→ **What this task involves**
Bring together every line in the data that includes "column".

Dataset items
-*-

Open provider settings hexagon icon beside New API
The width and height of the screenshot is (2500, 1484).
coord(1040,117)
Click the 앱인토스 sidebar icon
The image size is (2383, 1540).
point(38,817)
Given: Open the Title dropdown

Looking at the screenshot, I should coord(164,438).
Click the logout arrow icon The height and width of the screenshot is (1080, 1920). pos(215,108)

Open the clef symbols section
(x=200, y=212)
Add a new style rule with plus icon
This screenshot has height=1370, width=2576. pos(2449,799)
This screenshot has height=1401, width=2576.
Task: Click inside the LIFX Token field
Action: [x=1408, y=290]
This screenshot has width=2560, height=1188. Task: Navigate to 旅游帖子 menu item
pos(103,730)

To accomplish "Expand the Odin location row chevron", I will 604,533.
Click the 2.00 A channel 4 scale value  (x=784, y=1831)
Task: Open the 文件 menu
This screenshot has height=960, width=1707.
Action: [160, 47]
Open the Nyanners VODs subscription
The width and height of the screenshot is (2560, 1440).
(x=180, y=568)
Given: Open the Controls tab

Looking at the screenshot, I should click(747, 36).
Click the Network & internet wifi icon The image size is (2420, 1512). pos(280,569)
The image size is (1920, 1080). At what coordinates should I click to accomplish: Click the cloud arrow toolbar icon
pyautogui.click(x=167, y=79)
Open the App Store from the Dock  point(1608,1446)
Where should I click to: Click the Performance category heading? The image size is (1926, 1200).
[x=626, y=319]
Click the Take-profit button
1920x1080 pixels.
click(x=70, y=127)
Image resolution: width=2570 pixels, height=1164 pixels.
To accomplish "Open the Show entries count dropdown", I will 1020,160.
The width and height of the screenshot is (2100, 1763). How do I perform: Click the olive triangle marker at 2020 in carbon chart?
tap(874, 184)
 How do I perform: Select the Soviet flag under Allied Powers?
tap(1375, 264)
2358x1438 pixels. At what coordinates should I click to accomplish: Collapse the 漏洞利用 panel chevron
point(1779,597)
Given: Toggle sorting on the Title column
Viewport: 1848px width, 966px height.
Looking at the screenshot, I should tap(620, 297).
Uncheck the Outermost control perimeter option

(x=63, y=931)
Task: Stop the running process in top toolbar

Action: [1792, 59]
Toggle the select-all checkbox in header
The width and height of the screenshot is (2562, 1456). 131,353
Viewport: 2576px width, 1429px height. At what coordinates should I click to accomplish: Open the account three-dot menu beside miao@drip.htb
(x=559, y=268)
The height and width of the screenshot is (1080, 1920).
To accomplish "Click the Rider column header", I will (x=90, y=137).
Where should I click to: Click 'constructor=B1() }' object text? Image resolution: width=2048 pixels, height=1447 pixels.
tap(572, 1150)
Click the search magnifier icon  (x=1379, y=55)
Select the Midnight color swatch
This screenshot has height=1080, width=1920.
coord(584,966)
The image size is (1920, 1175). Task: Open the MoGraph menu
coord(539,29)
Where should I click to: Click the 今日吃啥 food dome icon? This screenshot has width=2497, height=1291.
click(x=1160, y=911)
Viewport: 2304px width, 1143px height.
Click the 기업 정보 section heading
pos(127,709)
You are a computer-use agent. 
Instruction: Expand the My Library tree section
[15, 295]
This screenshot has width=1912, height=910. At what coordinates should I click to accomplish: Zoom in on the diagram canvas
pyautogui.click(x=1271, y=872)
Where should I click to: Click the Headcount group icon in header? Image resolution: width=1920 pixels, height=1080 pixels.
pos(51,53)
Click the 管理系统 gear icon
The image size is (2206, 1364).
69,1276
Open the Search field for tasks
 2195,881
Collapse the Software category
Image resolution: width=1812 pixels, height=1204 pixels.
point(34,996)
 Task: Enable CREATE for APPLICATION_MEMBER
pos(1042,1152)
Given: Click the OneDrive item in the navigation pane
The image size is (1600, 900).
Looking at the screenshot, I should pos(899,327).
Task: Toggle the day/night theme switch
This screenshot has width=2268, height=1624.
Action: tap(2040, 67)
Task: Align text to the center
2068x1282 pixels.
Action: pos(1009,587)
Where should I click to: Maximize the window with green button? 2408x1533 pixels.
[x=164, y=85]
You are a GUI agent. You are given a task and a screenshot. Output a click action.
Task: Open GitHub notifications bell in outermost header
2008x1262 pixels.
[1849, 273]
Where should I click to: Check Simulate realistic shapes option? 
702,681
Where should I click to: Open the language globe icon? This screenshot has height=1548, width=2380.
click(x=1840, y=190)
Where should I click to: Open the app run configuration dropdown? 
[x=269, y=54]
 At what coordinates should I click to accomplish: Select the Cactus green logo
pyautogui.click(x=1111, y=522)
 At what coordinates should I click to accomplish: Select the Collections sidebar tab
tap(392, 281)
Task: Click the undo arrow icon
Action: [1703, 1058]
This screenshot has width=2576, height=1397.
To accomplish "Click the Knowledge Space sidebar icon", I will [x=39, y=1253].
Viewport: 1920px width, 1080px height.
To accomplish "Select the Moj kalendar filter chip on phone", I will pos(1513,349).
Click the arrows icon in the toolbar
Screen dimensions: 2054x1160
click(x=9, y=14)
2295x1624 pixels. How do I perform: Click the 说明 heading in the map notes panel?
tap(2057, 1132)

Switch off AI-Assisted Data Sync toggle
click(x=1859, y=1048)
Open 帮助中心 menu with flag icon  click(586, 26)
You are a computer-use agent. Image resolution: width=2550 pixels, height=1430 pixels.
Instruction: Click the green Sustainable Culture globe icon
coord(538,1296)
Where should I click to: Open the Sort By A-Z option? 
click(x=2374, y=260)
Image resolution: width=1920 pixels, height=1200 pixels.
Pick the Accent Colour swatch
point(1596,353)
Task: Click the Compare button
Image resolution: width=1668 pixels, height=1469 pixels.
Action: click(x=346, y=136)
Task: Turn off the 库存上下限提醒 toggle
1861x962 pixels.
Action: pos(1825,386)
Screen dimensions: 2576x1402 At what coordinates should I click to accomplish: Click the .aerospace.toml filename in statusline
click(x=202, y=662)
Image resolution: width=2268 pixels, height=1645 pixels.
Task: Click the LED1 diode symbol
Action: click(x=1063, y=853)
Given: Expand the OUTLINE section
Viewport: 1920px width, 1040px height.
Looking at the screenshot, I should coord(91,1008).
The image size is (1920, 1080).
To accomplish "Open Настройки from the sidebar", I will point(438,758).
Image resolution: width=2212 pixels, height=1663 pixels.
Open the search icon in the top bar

-*-

→ **Solution to this problem**
Given: Toggle sorting on the Title column
To accomplish "Click the Rider column header", I will (x=90, y=137).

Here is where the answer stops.